From her first moments on screen till the very end, Amy is unwaveringly sympathetic. This is down to her compassionate character and determination in the face of hardship; it is truly fascinating to watch her go on in the face of everything that is thrown at her and Chastain balances this weariness with Amy’s need to be composed and friendly in front of patients. Lindholm described Amy as a real-life superhero and, while this can be said of what she achieved, her perspective serves a greater purpose in the film which is to question the nature of ‘good’, of trust, and to convey the truly difficult feat in which she had to go against what she perceived to be true. As a ‘real’ superhero film, The Good Nurse is bleak; in spite of the light and goodness within Amy, her surroundings are morose and sullen. The world of the film adopts a greyness as our protagonist attempts to make it through each day of misery and loss. There are occasional scenes of warmth, moments of solace for Amy, when she befriends Charlie and he lends her a helping hand with her problems, but these are underscored by looming dread as we anticipate the revelation of his true colours.
Cullen isn’t the only ‘villain’ of the film, or the only one who lets Amy down because the film does important work to emphasise the neglect on behalf of the hospitals and institutions associated with them. Hospital lawyers and representatives are depicted as solely concerned with image and avoiding scandal. There is an emphasis on the collective effort of the hospitals Cullen had worked for in letting him get away with as much as he did, allowing for a more nuanced antagonistic presence as we are left to negotiate the extent to which the institutions and Cullen are responsible for the losses that ensued. Even prior to knowing Charlie, Amy was being let down by ‘the system’ in her inability to obtain medical insurance until she had worked for the hospital for a year, coupled with her cardiomyopathy that is worsened by her strenuous workload due to understaffing. This network of failure on behalf of the system underscores the intense serial killer narrative, excellently grounding the film in the harshness of reality rather than sensationalising it as a one-off event.

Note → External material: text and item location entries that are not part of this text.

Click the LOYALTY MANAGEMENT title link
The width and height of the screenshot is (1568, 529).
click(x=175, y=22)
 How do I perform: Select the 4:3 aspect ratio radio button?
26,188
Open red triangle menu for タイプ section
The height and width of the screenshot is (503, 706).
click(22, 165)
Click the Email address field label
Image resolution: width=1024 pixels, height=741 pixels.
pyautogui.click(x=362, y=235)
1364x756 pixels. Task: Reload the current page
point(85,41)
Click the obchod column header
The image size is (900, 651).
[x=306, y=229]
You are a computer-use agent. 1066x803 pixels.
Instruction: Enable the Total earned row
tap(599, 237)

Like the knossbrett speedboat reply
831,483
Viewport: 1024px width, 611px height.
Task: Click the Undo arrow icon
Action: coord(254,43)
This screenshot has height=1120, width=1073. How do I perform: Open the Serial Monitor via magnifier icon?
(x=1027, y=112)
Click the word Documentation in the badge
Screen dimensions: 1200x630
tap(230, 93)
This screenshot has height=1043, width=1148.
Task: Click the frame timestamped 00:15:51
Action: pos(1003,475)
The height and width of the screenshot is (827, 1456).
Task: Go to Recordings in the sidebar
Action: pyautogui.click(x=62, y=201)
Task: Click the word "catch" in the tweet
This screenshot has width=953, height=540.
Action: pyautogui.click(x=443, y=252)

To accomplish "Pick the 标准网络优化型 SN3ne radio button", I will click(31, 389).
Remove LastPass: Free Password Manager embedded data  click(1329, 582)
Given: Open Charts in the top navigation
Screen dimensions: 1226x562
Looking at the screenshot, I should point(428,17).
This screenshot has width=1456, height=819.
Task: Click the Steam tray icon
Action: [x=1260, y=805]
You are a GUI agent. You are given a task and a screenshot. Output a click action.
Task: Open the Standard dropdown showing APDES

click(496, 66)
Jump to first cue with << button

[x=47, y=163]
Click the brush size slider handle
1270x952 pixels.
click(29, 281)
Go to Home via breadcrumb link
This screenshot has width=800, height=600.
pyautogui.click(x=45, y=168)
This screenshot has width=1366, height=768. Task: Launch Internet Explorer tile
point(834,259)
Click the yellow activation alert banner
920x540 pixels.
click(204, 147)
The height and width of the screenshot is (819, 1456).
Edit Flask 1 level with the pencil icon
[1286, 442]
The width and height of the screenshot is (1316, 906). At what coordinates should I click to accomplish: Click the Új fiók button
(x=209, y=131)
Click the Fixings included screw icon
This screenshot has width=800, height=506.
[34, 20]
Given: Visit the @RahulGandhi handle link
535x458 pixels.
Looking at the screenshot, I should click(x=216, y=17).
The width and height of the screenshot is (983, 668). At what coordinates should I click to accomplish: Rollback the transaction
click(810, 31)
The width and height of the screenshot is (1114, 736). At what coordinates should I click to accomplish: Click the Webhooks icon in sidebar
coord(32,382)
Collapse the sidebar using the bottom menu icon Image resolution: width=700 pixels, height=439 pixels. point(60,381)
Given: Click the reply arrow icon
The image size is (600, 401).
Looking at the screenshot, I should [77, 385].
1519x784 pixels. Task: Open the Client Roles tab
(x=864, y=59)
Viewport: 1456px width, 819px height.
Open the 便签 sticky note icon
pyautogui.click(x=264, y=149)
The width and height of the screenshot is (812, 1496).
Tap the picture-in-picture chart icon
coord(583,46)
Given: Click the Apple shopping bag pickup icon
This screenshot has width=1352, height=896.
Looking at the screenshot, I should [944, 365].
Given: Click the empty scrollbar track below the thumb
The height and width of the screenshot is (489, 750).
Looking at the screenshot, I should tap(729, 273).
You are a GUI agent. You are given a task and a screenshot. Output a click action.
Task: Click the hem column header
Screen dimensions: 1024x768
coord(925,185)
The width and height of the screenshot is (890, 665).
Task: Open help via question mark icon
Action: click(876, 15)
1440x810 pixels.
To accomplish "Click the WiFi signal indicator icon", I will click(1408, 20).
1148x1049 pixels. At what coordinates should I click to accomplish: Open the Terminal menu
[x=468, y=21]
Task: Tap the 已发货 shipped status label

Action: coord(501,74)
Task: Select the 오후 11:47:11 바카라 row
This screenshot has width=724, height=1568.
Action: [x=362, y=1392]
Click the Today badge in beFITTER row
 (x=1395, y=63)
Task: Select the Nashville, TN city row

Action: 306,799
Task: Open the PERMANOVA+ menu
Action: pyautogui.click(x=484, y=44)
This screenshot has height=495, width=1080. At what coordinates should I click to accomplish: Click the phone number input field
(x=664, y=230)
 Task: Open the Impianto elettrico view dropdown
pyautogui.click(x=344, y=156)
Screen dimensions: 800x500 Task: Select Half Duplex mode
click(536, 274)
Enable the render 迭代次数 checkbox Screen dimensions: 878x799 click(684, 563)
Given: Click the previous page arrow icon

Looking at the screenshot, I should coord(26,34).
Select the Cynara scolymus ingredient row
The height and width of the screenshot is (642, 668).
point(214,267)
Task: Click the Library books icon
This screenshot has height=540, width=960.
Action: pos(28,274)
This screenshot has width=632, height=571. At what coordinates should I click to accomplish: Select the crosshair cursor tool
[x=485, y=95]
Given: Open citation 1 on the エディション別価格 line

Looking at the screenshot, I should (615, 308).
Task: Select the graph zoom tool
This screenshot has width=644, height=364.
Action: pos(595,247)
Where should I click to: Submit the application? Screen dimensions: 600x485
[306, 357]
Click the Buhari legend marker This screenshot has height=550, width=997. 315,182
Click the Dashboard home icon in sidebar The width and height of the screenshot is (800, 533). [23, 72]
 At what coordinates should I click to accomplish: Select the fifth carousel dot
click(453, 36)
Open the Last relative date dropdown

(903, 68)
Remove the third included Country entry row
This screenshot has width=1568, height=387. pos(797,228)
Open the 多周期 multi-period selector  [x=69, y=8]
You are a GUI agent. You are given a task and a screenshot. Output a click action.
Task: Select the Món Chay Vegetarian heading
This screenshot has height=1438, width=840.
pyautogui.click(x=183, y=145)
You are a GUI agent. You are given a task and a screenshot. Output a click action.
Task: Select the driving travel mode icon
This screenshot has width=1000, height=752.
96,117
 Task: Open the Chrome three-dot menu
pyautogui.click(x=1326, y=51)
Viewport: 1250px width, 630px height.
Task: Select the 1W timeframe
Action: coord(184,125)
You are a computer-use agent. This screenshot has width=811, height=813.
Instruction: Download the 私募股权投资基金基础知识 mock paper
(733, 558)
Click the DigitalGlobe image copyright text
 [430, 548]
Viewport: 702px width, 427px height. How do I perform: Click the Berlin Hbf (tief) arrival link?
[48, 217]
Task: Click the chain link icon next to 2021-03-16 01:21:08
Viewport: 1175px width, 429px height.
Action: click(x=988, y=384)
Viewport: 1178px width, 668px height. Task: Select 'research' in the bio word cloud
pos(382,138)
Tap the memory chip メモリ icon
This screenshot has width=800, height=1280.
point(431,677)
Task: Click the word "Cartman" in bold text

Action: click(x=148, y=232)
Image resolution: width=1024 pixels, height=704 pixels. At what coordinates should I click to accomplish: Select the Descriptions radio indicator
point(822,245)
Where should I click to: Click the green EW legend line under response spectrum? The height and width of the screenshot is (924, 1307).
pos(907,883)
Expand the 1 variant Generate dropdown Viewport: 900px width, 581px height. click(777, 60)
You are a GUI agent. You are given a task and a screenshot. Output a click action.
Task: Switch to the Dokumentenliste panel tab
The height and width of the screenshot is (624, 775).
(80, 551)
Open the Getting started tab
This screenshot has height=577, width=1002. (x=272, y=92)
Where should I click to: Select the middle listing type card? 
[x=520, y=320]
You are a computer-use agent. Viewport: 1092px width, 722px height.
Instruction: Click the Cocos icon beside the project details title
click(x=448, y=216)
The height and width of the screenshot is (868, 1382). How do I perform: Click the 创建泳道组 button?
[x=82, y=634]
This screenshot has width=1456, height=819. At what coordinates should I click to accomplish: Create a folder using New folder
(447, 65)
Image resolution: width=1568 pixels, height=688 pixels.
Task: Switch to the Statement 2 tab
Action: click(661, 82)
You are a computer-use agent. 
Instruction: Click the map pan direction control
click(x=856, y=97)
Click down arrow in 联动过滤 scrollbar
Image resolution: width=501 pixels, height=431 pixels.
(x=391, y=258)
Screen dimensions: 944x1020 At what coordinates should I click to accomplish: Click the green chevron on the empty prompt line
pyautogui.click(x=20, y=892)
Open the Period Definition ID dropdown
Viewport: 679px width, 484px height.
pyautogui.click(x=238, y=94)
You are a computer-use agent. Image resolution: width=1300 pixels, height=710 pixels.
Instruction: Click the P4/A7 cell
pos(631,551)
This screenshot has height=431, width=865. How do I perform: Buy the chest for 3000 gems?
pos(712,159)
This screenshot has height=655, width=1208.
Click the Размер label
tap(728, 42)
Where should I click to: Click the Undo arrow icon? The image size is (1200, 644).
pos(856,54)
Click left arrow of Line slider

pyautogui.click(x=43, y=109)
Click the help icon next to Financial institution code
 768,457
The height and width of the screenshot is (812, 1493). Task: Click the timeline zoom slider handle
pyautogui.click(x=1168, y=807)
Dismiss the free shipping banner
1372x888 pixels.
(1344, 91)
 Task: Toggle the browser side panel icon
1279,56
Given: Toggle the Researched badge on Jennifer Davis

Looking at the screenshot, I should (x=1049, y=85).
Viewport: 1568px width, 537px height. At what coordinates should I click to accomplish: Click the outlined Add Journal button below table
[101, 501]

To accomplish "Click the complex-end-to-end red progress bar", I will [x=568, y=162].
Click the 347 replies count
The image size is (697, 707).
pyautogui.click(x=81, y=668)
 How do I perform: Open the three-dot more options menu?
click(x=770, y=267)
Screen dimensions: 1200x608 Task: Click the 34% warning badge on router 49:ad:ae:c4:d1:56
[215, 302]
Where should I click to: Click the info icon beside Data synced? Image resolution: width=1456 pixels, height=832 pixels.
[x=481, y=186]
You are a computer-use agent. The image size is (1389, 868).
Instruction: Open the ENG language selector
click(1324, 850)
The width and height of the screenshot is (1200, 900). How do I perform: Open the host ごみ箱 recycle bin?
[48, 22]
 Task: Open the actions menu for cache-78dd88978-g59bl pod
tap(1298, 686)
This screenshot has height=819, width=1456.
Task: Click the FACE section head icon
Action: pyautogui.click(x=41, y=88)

The pacing does suffer a little due to the film’s duty to remain faithful to the real course of events. It is a slow burn which, for the most part, works well but it drags at points and it does occasionally veer toward the realm of procedural crime drama. However, the lead performances elevate the film and ensure the audience’s investment until the very end. I think it succeeds in conveying important messages that will allow its legacy to exist beyond the story it is based on. The story truly does leave you to question whether you actually know someone even if you trust them on a personal level, and whether the institutions built to protect us were ever on our side.
The Good Nurse will be released on Netflix on October 26th.